Groupon: "Getting It In The Ass" In China

A Global Mobile Internet Conference kicked off last night in Beijing. The opening event was an on-stage interview by Barrett Parkman with John Liu, head of Google’s China operations, followed by a panel discussion with several entrepreneurs and executives from MSN and Zynga.

The interview was titled “How foreign companies can succeed in China”, a rather amusing title considering that no foreign Internet company has ever achieved a dominant position in the People’s Republic. Cynics in the audience joked that after Google’s famous partial withdrawal from China, John Liu’s presentation should perhaps been called “How foreign companies can fail in China” and name checked eBay, Yahoo and MSN as foreign companies whose performance in this market can best be described as mediocre.

Liu’s interview and most of the panel discussion was all vanilla until Groupon was mentioned.
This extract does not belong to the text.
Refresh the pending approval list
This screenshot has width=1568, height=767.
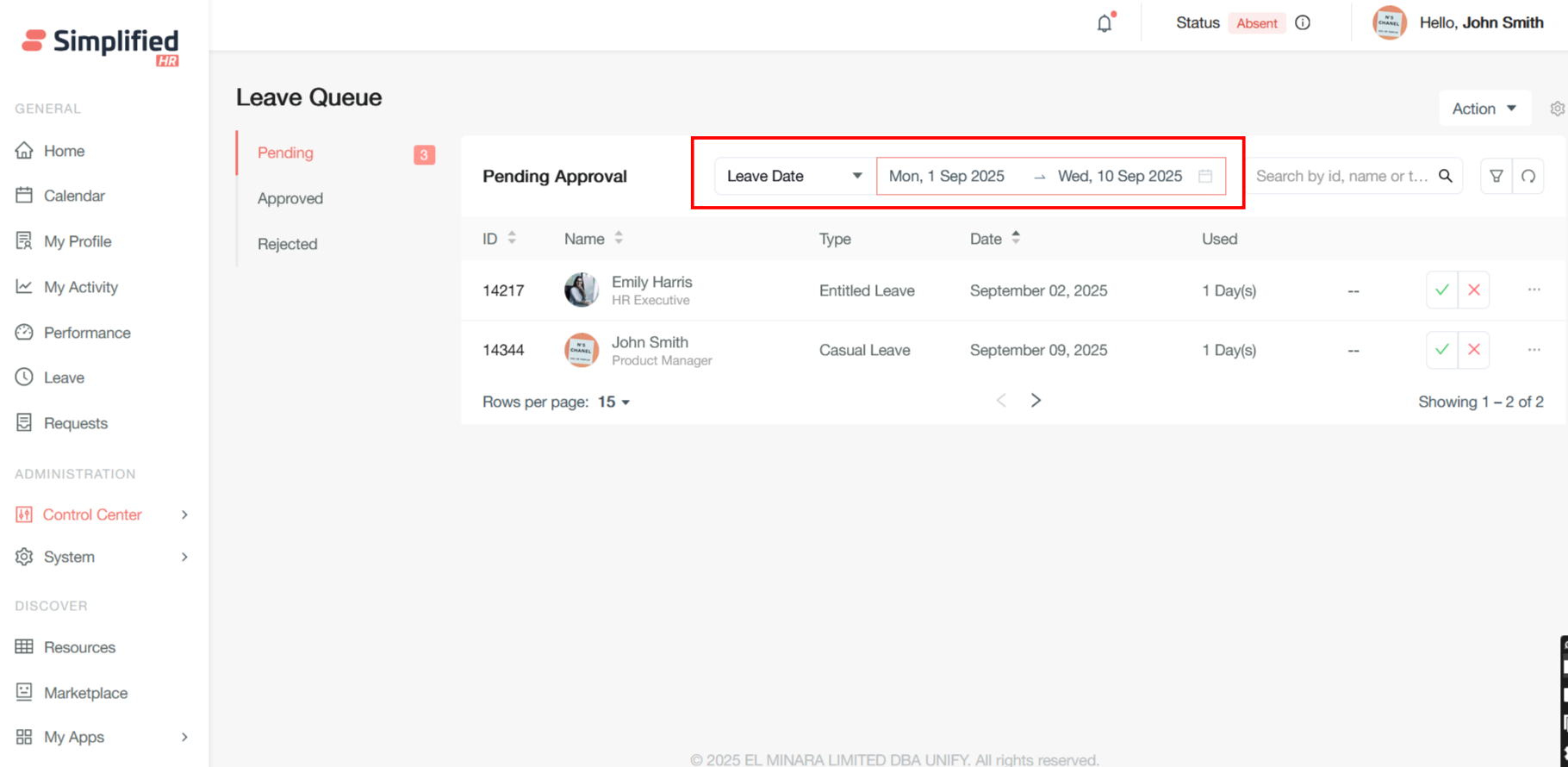click(1528, 176)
Panelists Alvin Wang Graylin (CEO of mobile search provider Minfo) and Dominic Penaloza (CEO of Ushi, a LinkedIn clone) talked about the high numbers of non Chinese speaking foreigners who are running Groupon’s China operations – a classic mistake made by foreign companies in any industry in China. Kaiser Kuo (head of international communications for Chinese search giant Baidu) mentioned Groupon’s famous Superbowl commercial which managed to enrage both the free Tibet crowd and Chinese nationalists in the same week Groupon launched in China, and the sudden departure of their China sales director after a few weeks on the job, which everyone in China tech circles knew about immediately because he publicized on his Weibo (Sina.com’s popular Twitter-like service).

The only nice thing anyone had to say about Groupon was that they have just succeeded in purchasing the domain name Groupon.cn from one of the thousand-plus Groupon clones that are already operating in China.
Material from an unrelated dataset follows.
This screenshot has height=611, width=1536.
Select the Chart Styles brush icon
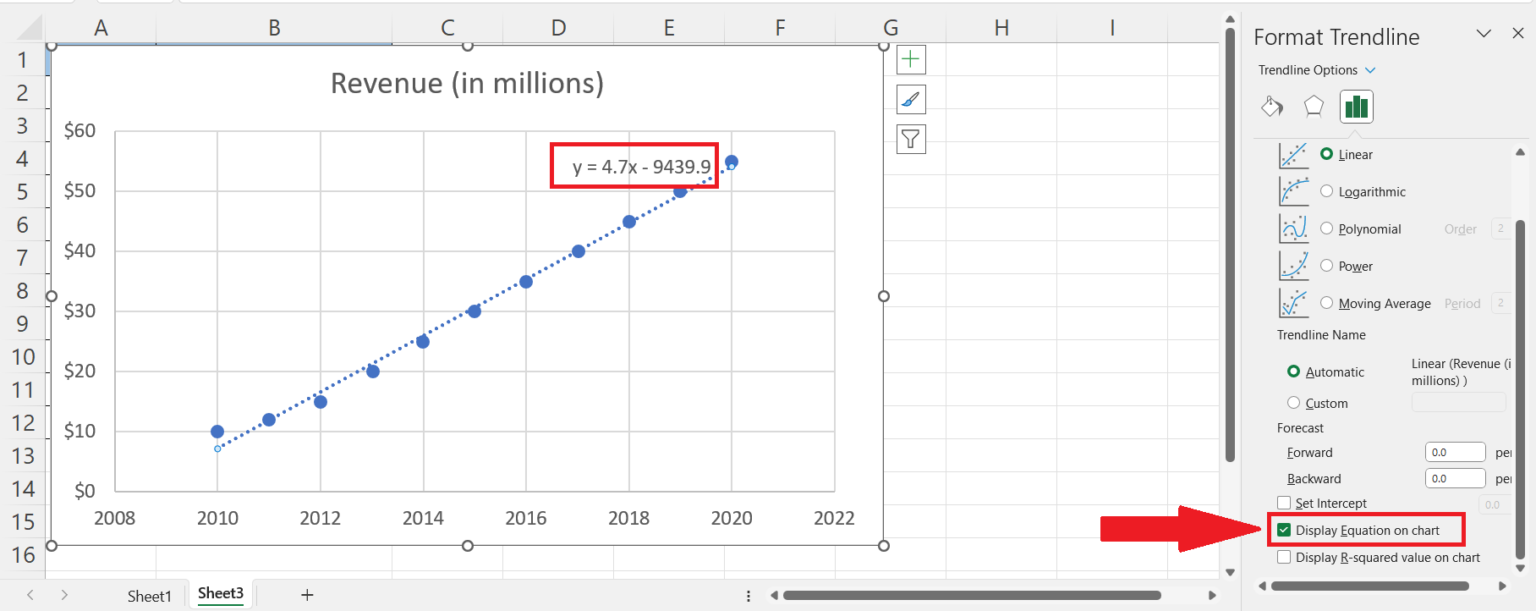[910, 99]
Kuo crisply summed up the prevailing sentiment: “Groupon is getting it in the ass”.

Update: Kuo emailed me the following correction:

I don’t think I actually said “getting it in the ass” in that context; I think I used the phrase talking about how there’s lots of people with wise advice on how not to get it in the ass in China, but that Groupon seems to have ignored it all.

I however will stand by the headline of this post. While there are plenty of people who think Groupon’s pockets are deep enough to make up for their mistakes so far, I’m not one of them.

Update 2:

Kai Lukoff of Techrice recorded the discussion and provided this transcript of Kuo’s remarks:

They seem to have done everything ass backwards. This is a business that is built on selling to locals and yet their head of national sales is a foreigner, doesn’t speak particularly good Chinese. I’m not convinced this isn’t just window dressing for an IPO–I am not absolutely convinced that they are serious about playing in this market. They seem to have ignored the accumulated wisdom of many years of non-Chinese companies coming in and completely getting it in the ass.

I still stand by the headline of this post.